Nowhere though, do they talk about volunteering as absolutely sucking. As being a burden to us that doesn’t yield any “wow” inspiration of enduring good feeling or come-around karma. I guess they don’t tell us it’s possible — although, given how things work out, perhaps unlikely — because they don’t want us backing out and getting cold feet. But maybe they should, because volunteering – and the fruits that come out of it – aren’t made for us, and shouldn’t be for us.
Father Matt helped me to see this. He explained to me that it doesn’t matter if all I get out of this trip is a headache and a sunburn, the point of me going down to help rebuild the area is to do some little part in making someone else’s life better. And chances are, he told me, their life is really the one that could use some help.
Clearly, my own hypocrisy was on full display here. Usually the first to admonish others for what I perceive as selfish actions, I’m just as guilty as adopting a me-first, transaction style of dealing with people and situations that highlights a spirit that is fundamentally anti-Christian. And to think I’ve been expecting God to grant me some wish of my choosing for this style of thinking!

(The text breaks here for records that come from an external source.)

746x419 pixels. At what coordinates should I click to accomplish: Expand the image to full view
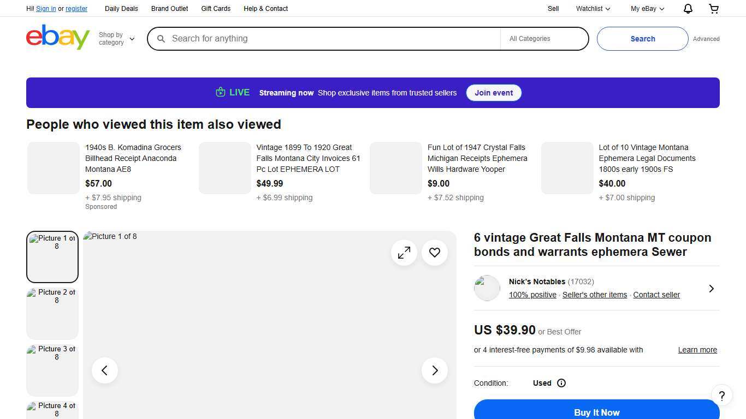[404, 253]
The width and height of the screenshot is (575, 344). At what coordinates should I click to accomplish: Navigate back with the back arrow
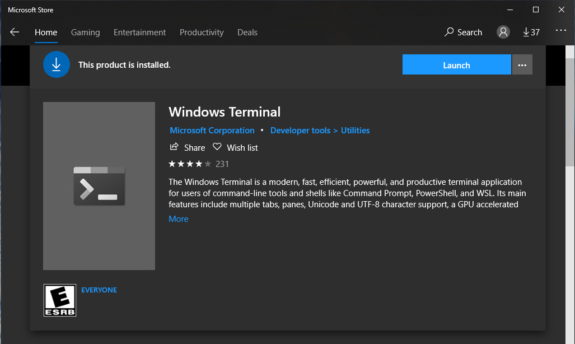[15, 32]
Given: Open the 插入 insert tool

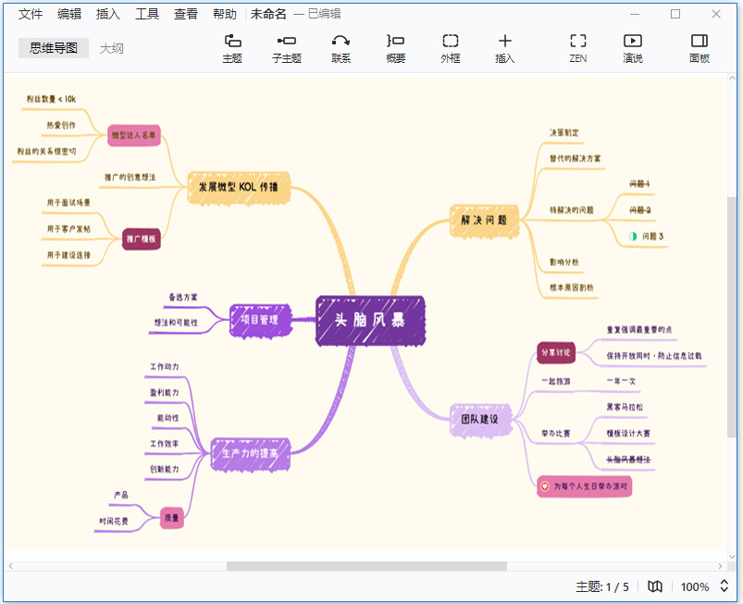Looking at the screenshot, I should 504,51.
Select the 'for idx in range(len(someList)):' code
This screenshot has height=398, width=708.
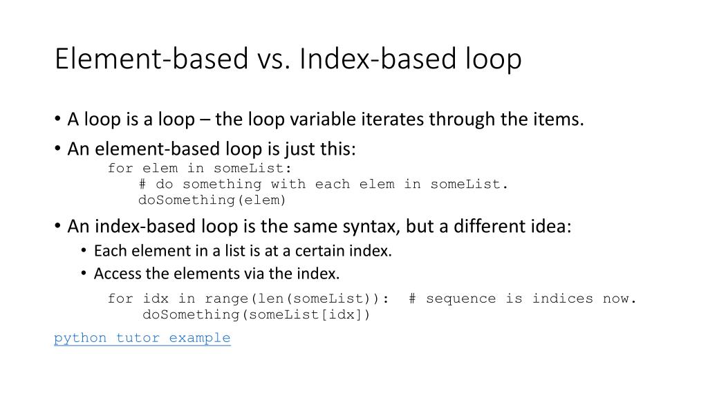248,299
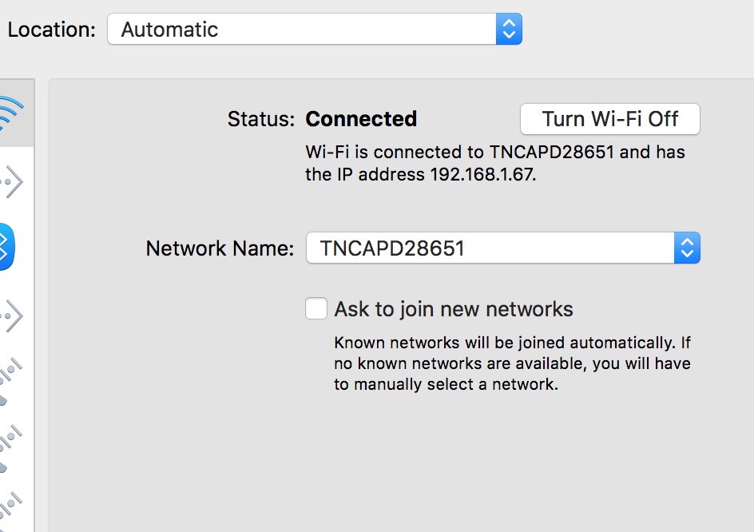Select the arrows service icon directly below Bluetooth
Viewport: 754px width, 532px height.
tap(10, 316)

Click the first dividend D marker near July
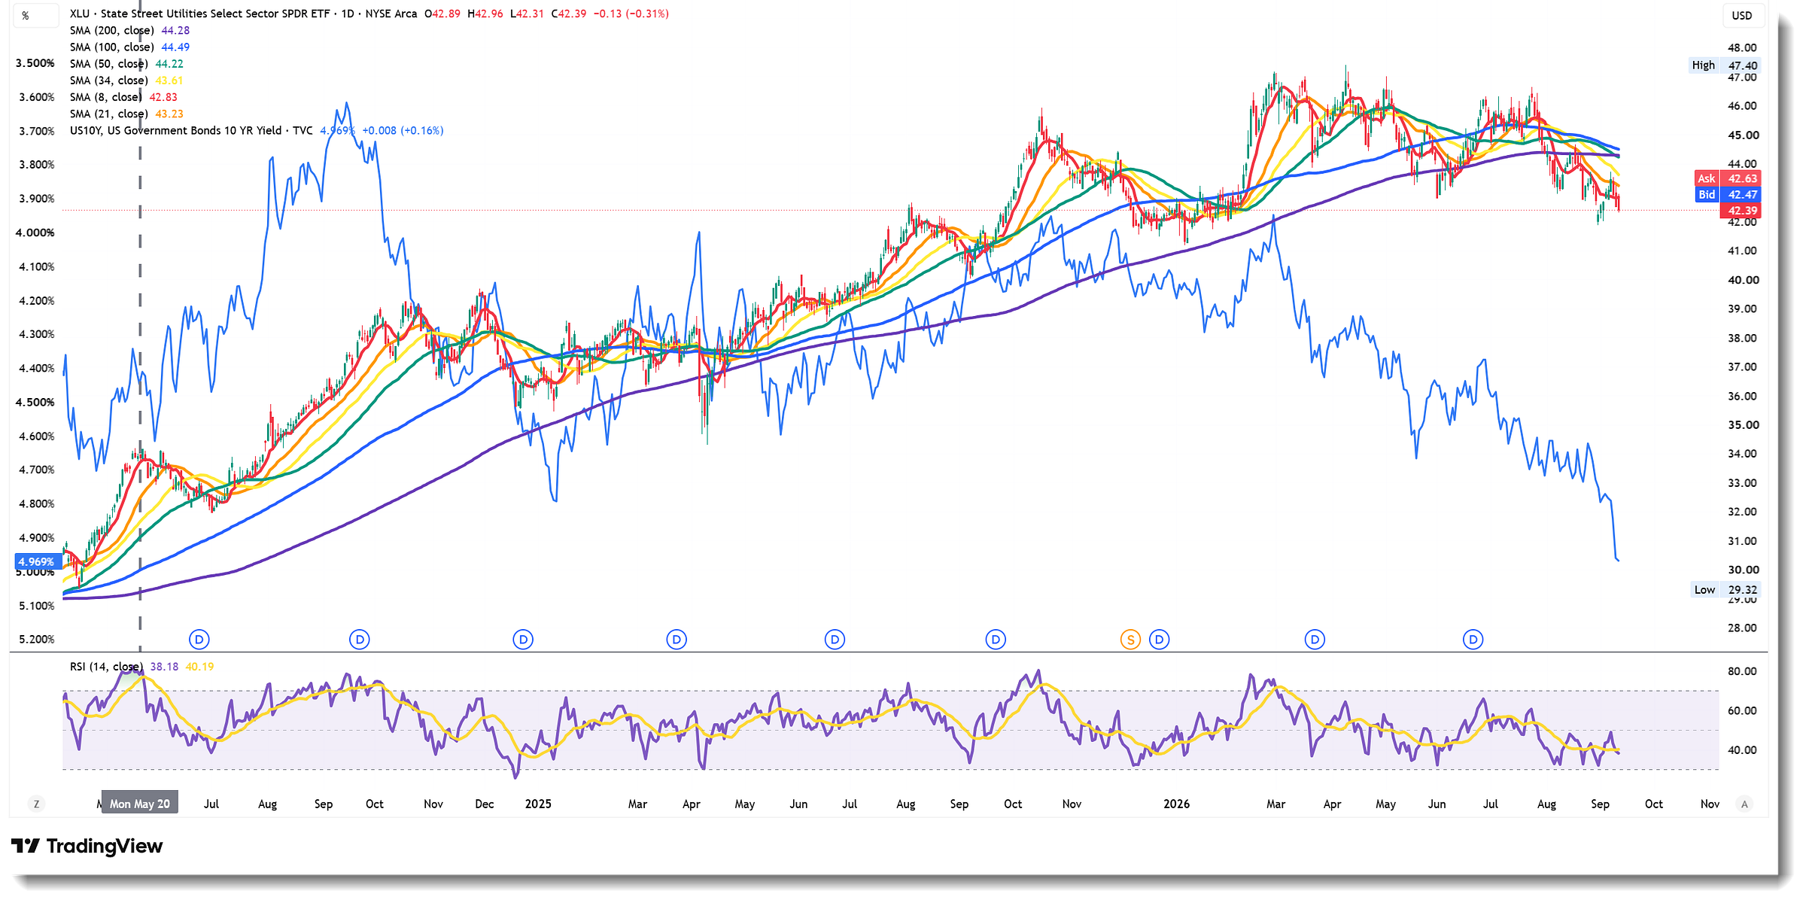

In a week I’ll be going away for six days. In that time, I may or may not experience some revelation of service and feel-good byproduct of stepping outside my comfort zone. But if I don’t, that’s O.K. too. At the end of the week some one’s life might be a little easier or better off, and that’s what truly counts. My prayer, and my hope, on a day like today is that people around our country and our world, regardless of faith or lack thereof, find a way to embrace service for those in true need for what it is. Not always a benefit for us or out causes and political beliefs, it is charity and service always addresses a fundamental need for our world, and will never be a waste of our time and energy.